While moving on to the orangutans I pass the snow leopard enclosure, which is quite disappointing. It is not easy to create naturalistic features for this elusive cat that lives in the bare rugged mountainous area of the Himalayas, but I have seen other zoos where they did a better job. The area is rather secluded though, because there are just a few viewing access points in the wooden fence of the elongated exhibit. But there is absolutely no cliff to climb for the three snow leopards or lie down on an edge as they would do in their natural habitat. Nevertheless, head rubbing and scent-marking can be done everywhere as you can see in the video below:
Scent-marking by a snow leopard
It is just a big cat isn’t it? As if the snow leopard first is making sure that this is the right spot to scent-mark, then the actual act is taking place:
Following the footpath that goes slightly uphill I arrive at the Bornean orangutan house which definitely dates from another era of enclosure design than the enclosures I’ve seen so far. The house is situated uphill and gives on a lower level access to a small outdoor peninsula with three dead trees enriched with ropes. The natural light inside the building provided by the moderate number of skylights makes it hard to see things, especially on a winter’s day. However, I recognise many tree trunks and some other enrichment features. From the upstairs passage in the house a large glass wall allows viewing at the not-so-impressive outdoors at the lower level. Fortunately for the orangutans the Zoo wants to improve their environment by creating more space with much more climbing enrichment. The envisaged improvement of the enclosure is expected to materialise in 2016.

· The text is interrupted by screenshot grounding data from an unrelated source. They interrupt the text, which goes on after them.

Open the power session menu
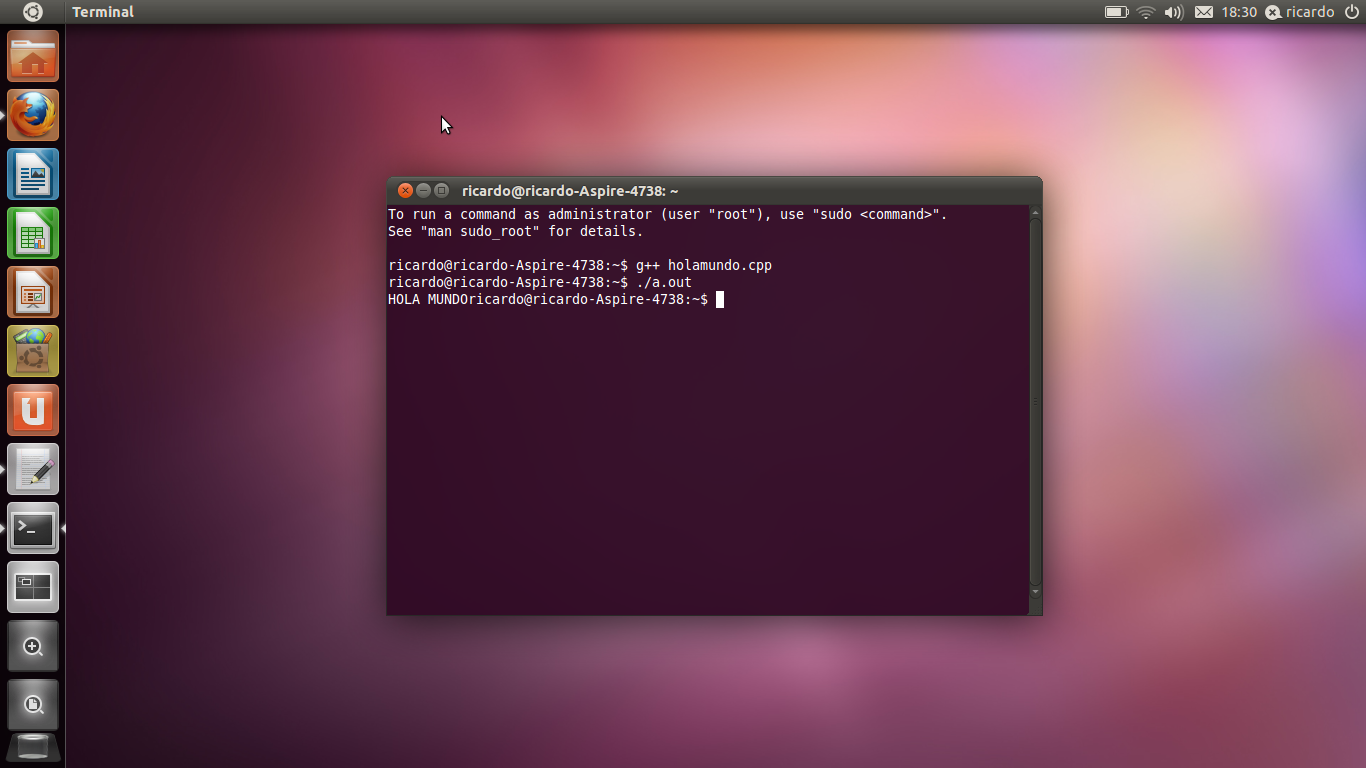 1353,12
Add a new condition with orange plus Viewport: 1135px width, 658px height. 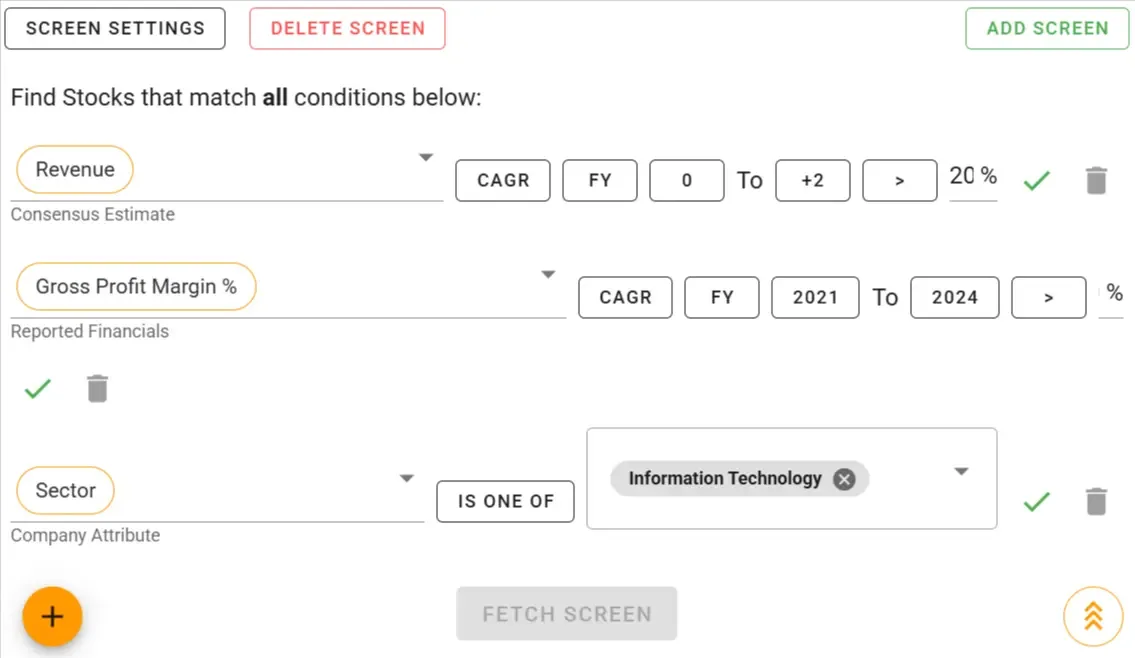coord(52,616)
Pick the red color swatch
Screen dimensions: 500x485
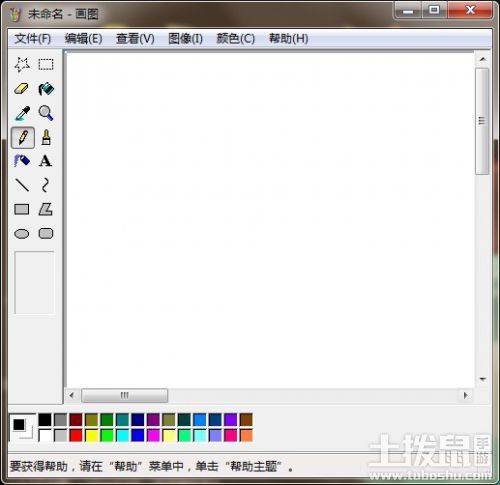pyautogui.click(x=76, y=435)
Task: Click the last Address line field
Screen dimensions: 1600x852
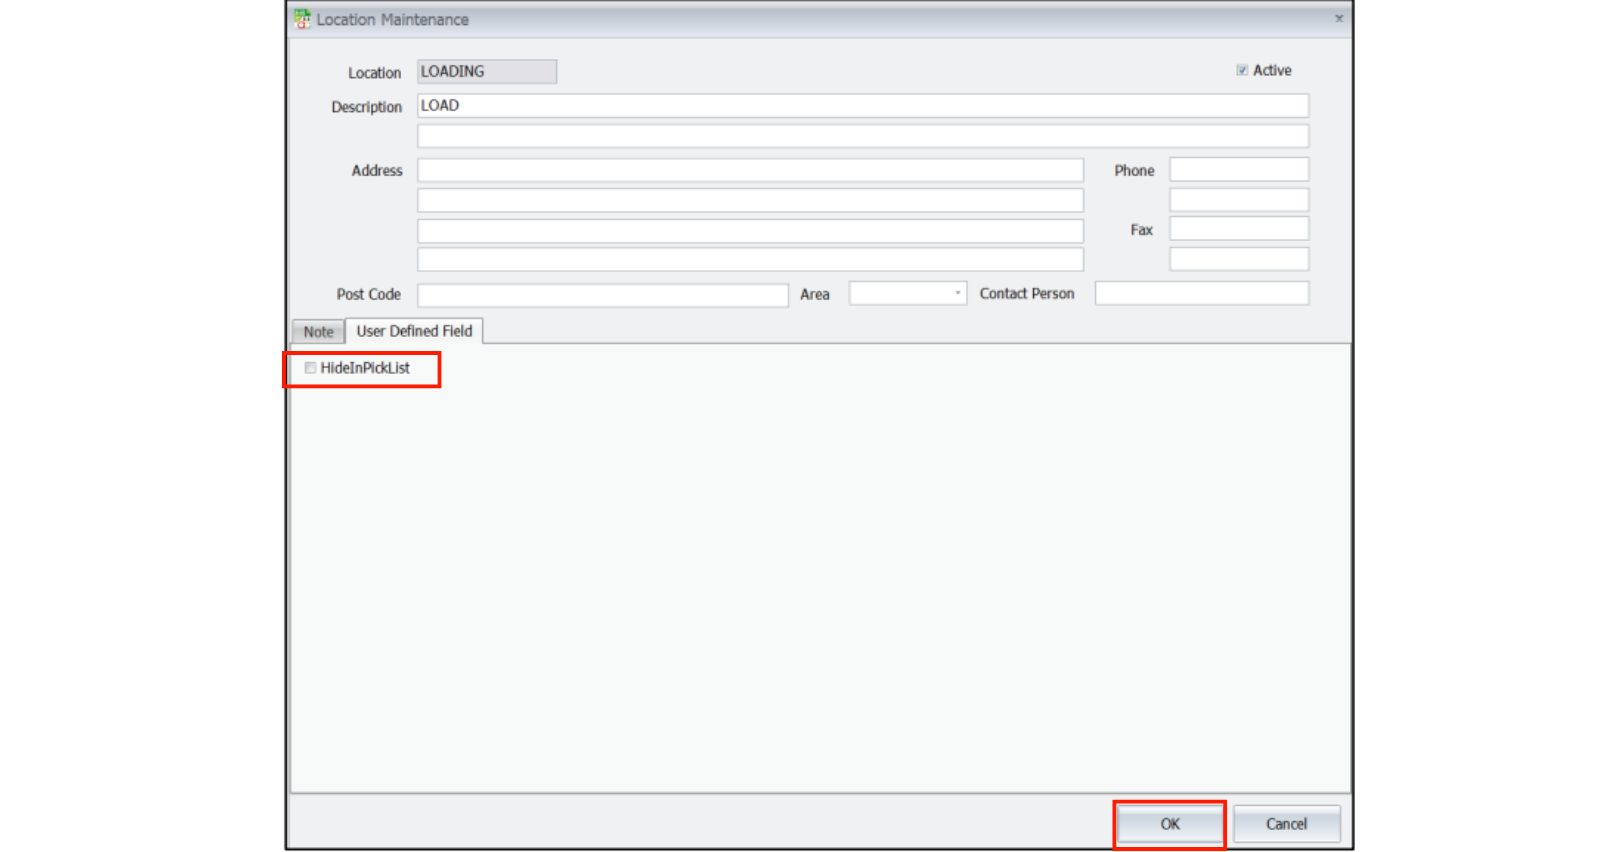Action: pos(750,260)
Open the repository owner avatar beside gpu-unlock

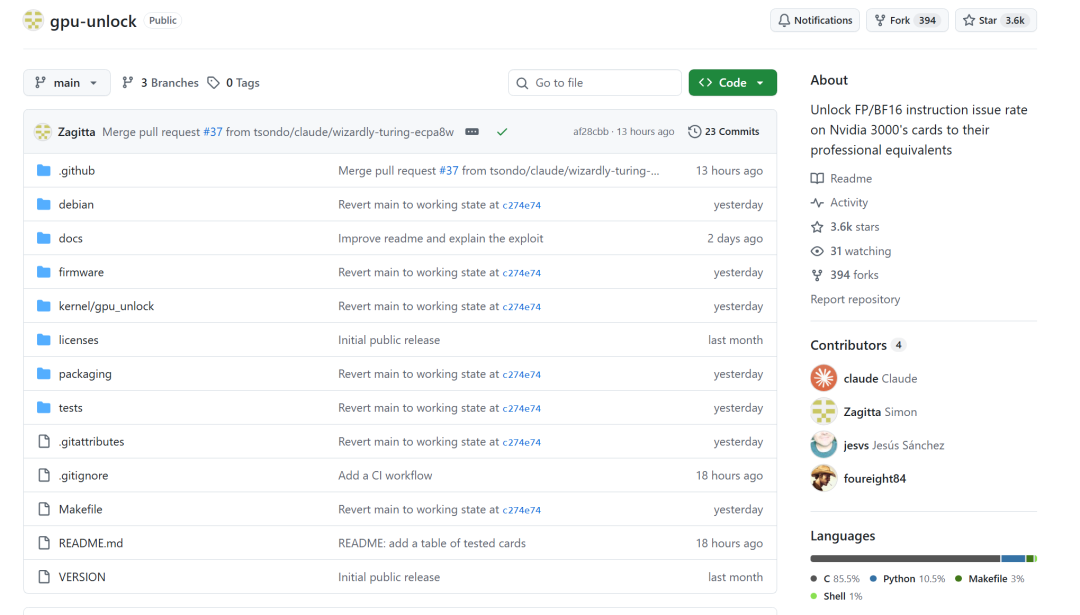coord(33,21)
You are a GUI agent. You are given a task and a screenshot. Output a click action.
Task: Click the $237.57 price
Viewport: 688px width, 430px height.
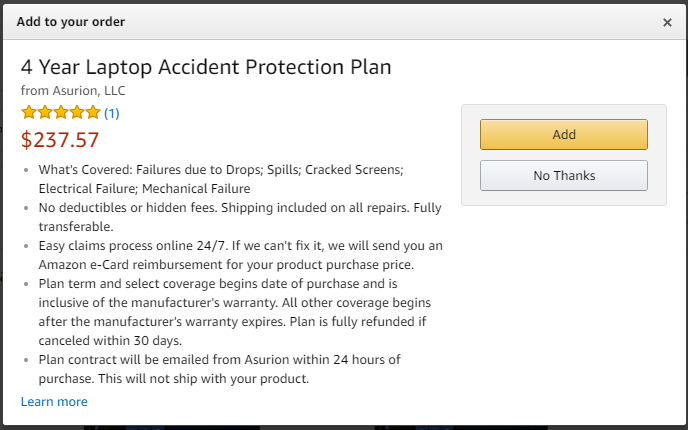(x=60, y=140)
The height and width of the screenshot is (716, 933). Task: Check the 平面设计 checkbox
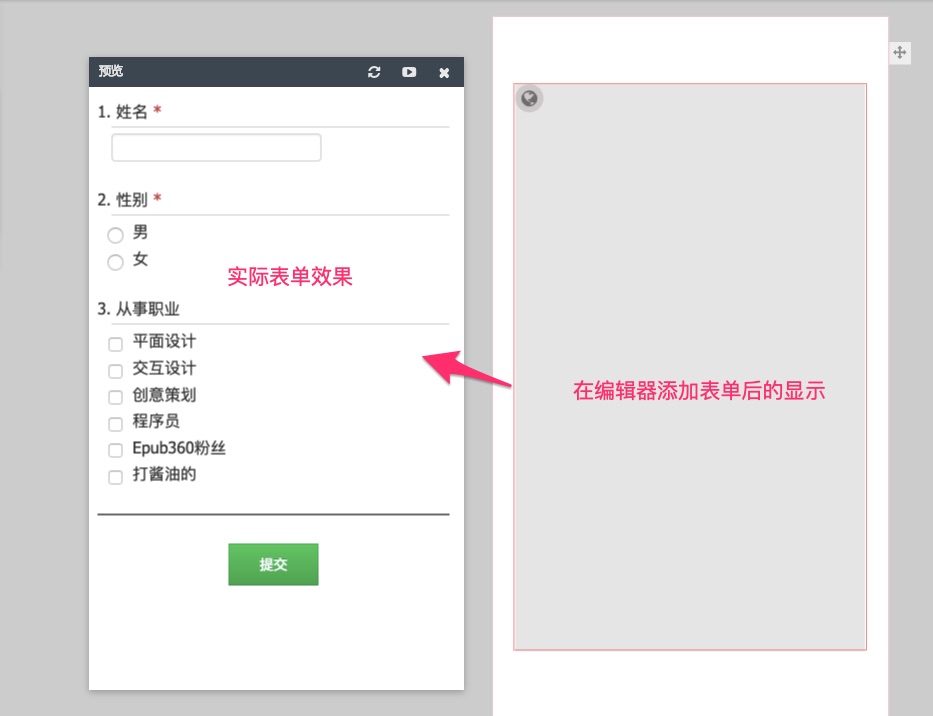point(116,344)
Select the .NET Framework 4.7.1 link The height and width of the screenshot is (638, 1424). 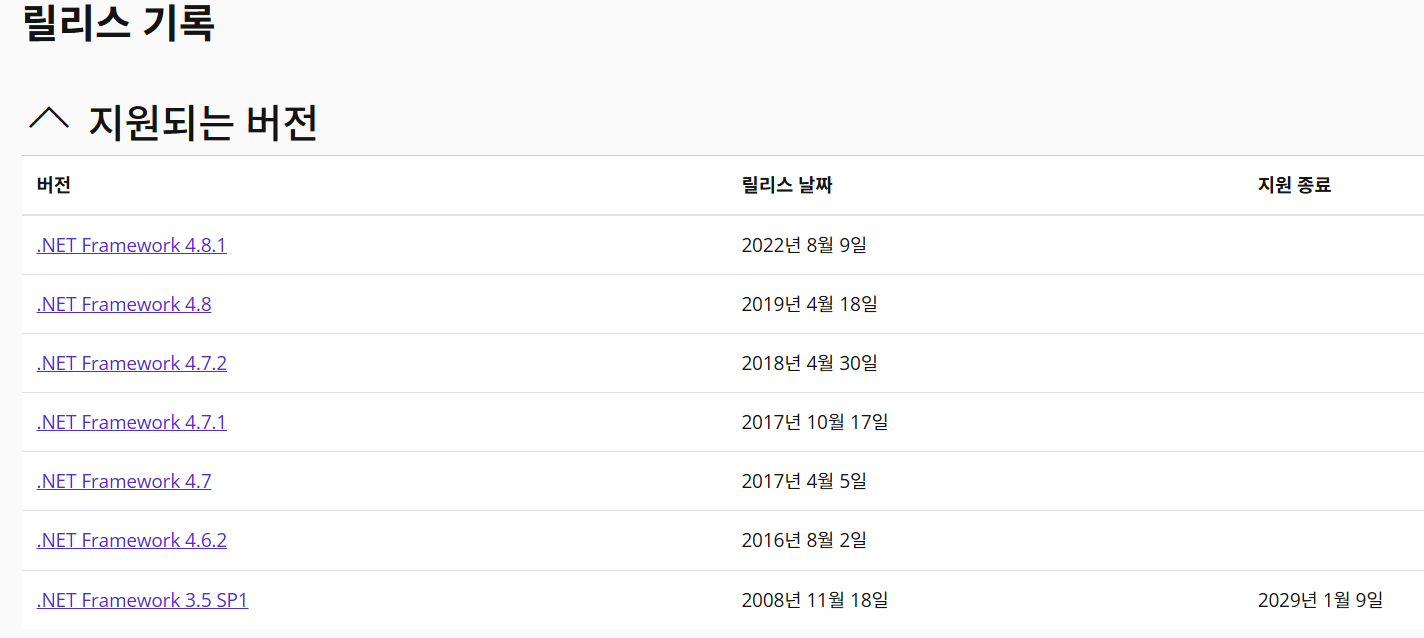click(x=131, y=421)
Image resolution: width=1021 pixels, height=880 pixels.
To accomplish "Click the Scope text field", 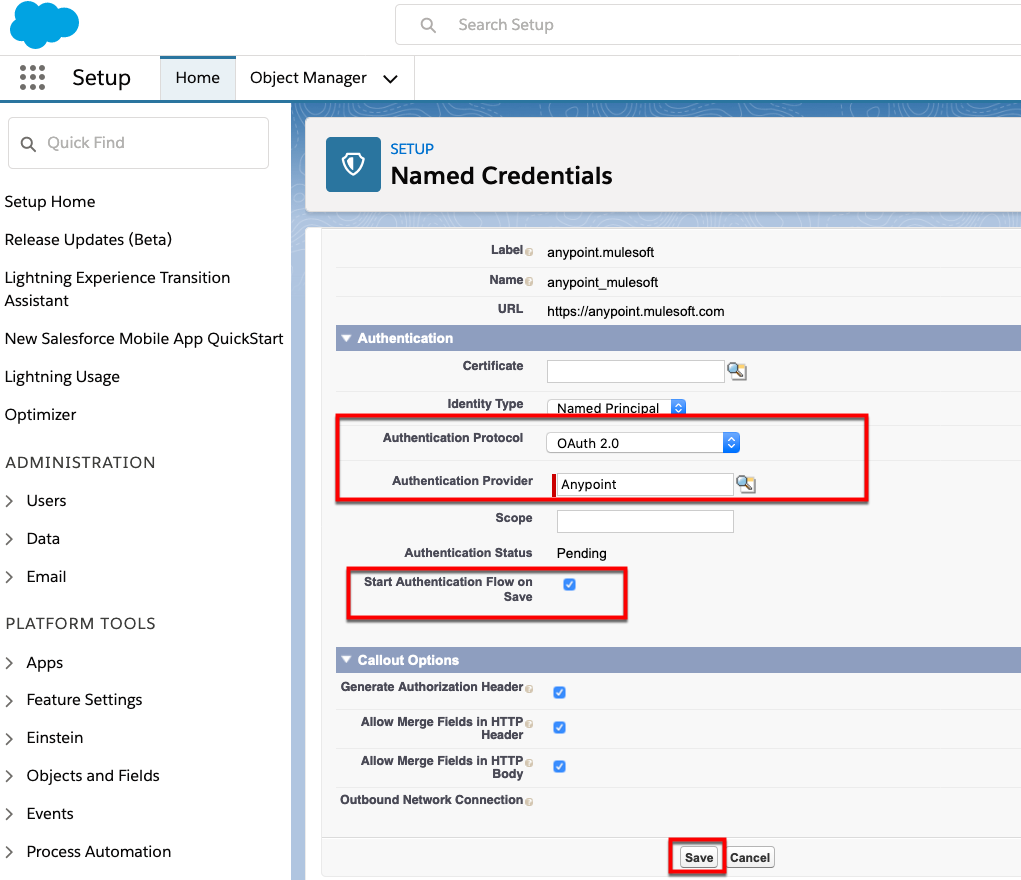I will point(645,521).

On the lakeside opposite the orangutans the beautiful island for the siamangs comprises large trees and shrubs. As I don’t see any siamang outside I imagine them to brachiate through the top of the trees. Like gibbons would do in the canopy of the Asian rainforest, their natural habitat.
Then the Asian section comes to an end and the next primate island houses the hooded spider monkey (Ateles geoffroyi grisescens), which is a subspecies of Geoffroy’s spider monkey, a New World monkey from Central America (see video). Followed by the lemur islands, one for red-ruffed lemur and one for ring-tailed lemur. These islands with primate species from Madagascar are small but allow the animals to roam around freely in the vegetation, including some large trees.
There is major construction ongoing at the top of the lake opposite the grey wolf enclosure where new habitats are being created for Chilean flamingos and California sea lions. This means that those species are not on display until spring 2015 when these new exhibits will be ready and opened to the public. The wolves are looking forward for the new exhibits to be opened as well I think, because it must be a noisy and busy environment when actual work is taking place. Today, however, all workmen seem to have a day off. All is quiet and the wolves — at least the five I am able to discover in the high grass between the boulders — take a nap. Probably waiting for the next moment in the feeding schedule. Or not, because they look very well-fed and have left some of the previous meal for the magpies to feast upon. The wolves’ enclosure is situated on a hillside that can be quite steep and has enough space for the animals to roam out of sight.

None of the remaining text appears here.